Low-vision patients fall into several broad classes, depending on the types of defects brought on by eye disease.

  • Lack of foveal development from extreme premature birth; albinism; an absence of cone receptors, causing aversion to light; and involuntary oscillating eye movements (nystagmus)--any of which degrades performance on any acuity-related task but which can be somewhat helped by magnification. Many patients also have problems with contrast sensitivity and illumination. Visual acuity may be low, in the 20/100 to 20/200 range. (The underlying convention is to assign 20/20 to the letter size a normally sighted person can just recognize at 6 meters.)
  • Central field loss--generally due to macular degeneration but also linked with some retinal dystrophies and optic nerve disorders. In age-related macular degeneration, photoreceptors in the area are destroyed. In the disease's "dry" form, an area of atrophy slowly expands into a horseshoe-shaped blind region around the fovea, closes into a ring, and invades the fovea. In a "wet" form of the disease, new blood vessels grow under the retina. Acuity suffers badly, dropping to 20/70 to 20/200 or 20/400 in the wet form if treated, as low as 20/1000 if scarring continues. Most patients have only a milder form of the disease and less loss of vision. Even so, it forces them to rely on their peripheral vision, which, even with proper magnification,! has such poor text resolution that adjacent letters look jumbled together.
  • Peripheral field loss--due to advanced glaucoma (pressure around the optic nerve fibers), optic nerve disorders, or diseases such as retinitis pigmentosa. A special case is the loss of much of the left or right field of vision after a stroke has affected the visual cortex. These patients often find it hard to orient themselves and avoid obstacles.
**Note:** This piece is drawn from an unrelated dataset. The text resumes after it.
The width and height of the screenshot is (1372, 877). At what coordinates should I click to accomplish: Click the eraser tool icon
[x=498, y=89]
In advanced stages (tunnel vision), the restricted field hampers reading, and acuity and sensitivity to contrast may also be reduced.
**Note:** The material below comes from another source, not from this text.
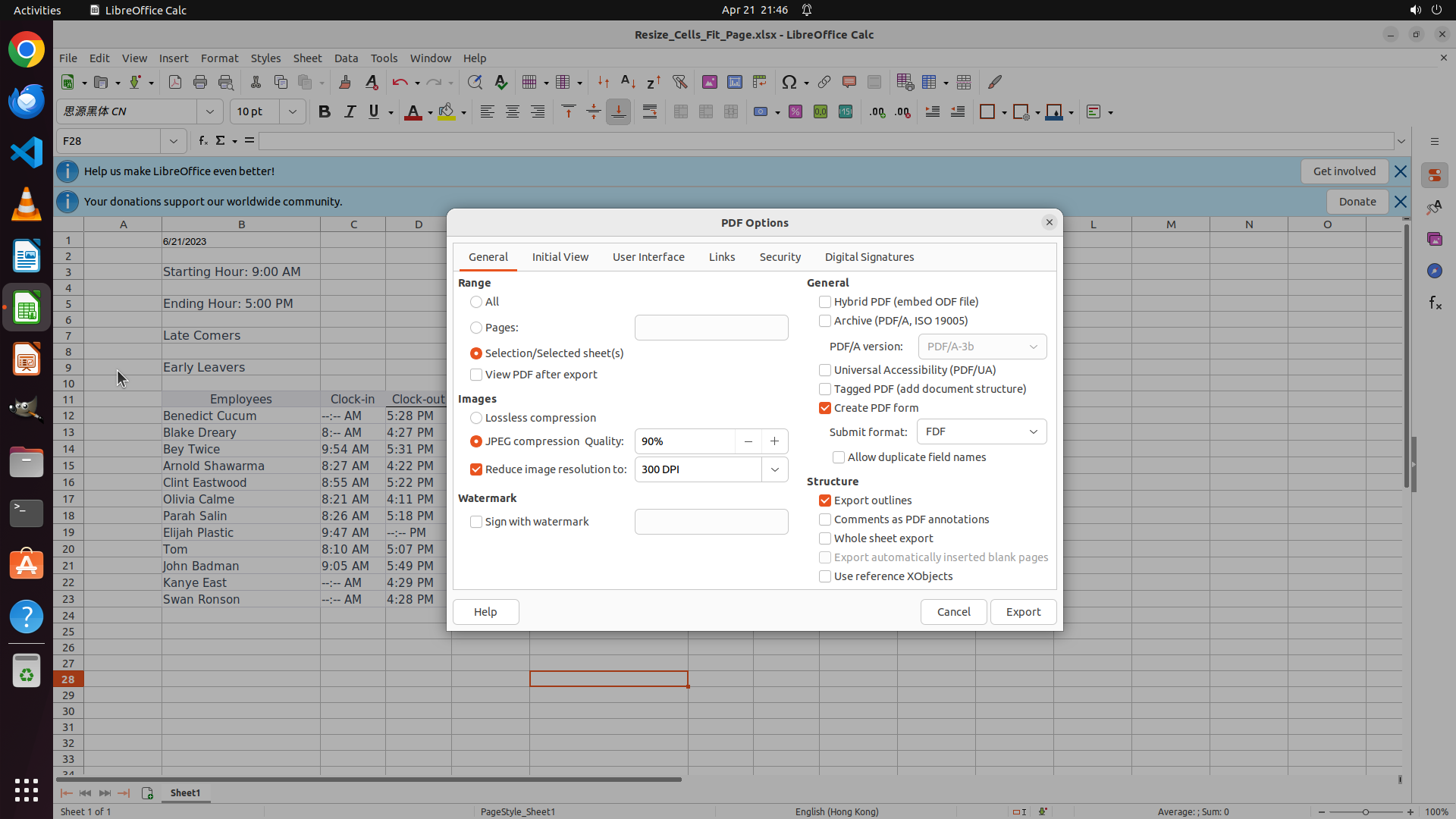The image size is (1456, 819).
Task: Click the Pages range input field
Action: 711,328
  • Localized gaps in vision--known as scotomas, which may be the results of diabetic damage to the retina or blocking of retinal blood vessels. Nowadays they are often an unfortunate side-effect of laser surgery intended to prevent further damage from diabetic retinopathy or wet age-related macular degeneration.
  • Reduced contrast sensitivity--often a secondary effect of a disease process that has been left undiagnosed. It has much the same effect on vision as a dense fog: the luminance in images vary and color looks washed out. Slight changes in brightness and hue across a scene become very difficult to detect. Not surprisingly, patients can find it hard to recognize faces.
  • Illumination and adaptation problems--often the lot of patients with diseases of the photoreceptors. Many patients with age-related macula degeneration report a need for bright illumination, but this need can often be addressed by contrast enhancement.
  • Distortions. Any distortion could point to a membrane growing under the retina. The standard explanation alludes to wrinkling of the retina, but it seems the cortical map of the visual field may reorganize itself around the projection of a small scotoma, such as a laser scar.
  • Unexplained problems in sustained reading. These may be said to occur if a patient is unable to read running text at a print size a few times her acuity limit, but can "spot-read," say, a single word or number with the same print size. Here, the sufferer may have a small island of relatively good acuity surrounded by a scotoma, as in mid-stage "dry" age-related macular degeneration. Alternatively, a scotoma (blind area) to the right of the fixation point (sometimes called a leading scotoma) may deprive the patient of the ability to glance ahead, which presumably enables readers to choose the next fixation target. --G.D. and R.W.M.